**Exercise description**
Reproduce, exactly and in full, only the lines below from the one containing "The width and height of the screenshot is (669, 1448)." through the one containing "413x287 pixels.".

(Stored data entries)
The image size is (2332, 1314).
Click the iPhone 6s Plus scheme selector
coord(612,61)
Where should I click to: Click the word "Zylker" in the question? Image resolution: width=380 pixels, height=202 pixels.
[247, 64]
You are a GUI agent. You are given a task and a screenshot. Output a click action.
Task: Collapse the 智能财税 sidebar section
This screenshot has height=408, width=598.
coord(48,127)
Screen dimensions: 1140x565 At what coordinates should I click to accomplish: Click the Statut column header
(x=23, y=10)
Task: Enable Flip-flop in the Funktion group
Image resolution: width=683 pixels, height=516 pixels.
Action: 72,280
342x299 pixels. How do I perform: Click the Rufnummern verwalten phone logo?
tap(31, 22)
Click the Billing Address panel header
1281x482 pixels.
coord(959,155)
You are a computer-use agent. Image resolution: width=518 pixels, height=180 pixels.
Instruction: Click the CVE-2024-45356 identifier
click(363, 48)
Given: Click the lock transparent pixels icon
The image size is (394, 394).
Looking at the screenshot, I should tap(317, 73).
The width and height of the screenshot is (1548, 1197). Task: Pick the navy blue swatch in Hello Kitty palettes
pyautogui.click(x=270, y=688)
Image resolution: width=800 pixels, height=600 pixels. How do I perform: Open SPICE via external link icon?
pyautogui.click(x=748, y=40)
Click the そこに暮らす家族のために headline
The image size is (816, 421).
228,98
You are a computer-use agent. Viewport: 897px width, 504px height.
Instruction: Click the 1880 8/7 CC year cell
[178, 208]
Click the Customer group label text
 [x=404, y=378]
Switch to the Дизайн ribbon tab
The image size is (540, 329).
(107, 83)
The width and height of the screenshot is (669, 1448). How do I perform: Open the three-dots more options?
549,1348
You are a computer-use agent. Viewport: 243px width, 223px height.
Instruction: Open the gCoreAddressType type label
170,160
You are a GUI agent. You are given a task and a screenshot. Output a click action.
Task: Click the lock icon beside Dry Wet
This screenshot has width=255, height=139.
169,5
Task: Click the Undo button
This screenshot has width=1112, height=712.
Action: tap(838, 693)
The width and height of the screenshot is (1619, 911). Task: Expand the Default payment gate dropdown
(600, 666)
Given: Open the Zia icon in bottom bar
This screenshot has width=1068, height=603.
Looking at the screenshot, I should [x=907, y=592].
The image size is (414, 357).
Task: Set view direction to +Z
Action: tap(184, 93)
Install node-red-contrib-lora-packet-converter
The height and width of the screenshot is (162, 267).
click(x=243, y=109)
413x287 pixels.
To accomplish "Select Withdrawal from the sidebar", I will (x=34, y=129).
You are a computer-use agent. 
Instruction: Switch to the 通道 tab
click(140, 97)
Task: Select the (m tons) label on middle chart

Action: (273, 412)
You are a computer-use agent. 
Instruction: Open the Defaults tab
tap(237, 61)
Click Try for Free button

**Answer**
The width and height of the screenshot is (669, 1448). How do I perform: Open the three-dots more options?
549,1348
You are a computer-use agent. Viewport: 243px width, 223px height.
Instruction: Open the gCoreAddressType type label
170,160
You are a GUI agent. You are given a task and a screenshot. Output a click action.
Task: Click the lock icon beside Dry Wet
This screenshot has width=255, height=139.
169,5
Task: Click the Undo button
This screenshot has width=1112, height=712.
Action: tap(838, 693)
The width and height of the screenshot is (1619, 911). Task: Expand the Default payment gate dropdown
(600, 666)
Given: Open the Zia icon in bottom bar
This screenshot has width=1068, height=603.
Looking at the screenshot, I should [x=907, y=592].
The image size is (414, 357).
Task: Set view direction to +Z
Action: tap(184, 93)
Install node-red-contrib-lora-packet-converter
The height and width of the screenshot is (162, 267).
click(x=243, y=109)
413x287 pixels.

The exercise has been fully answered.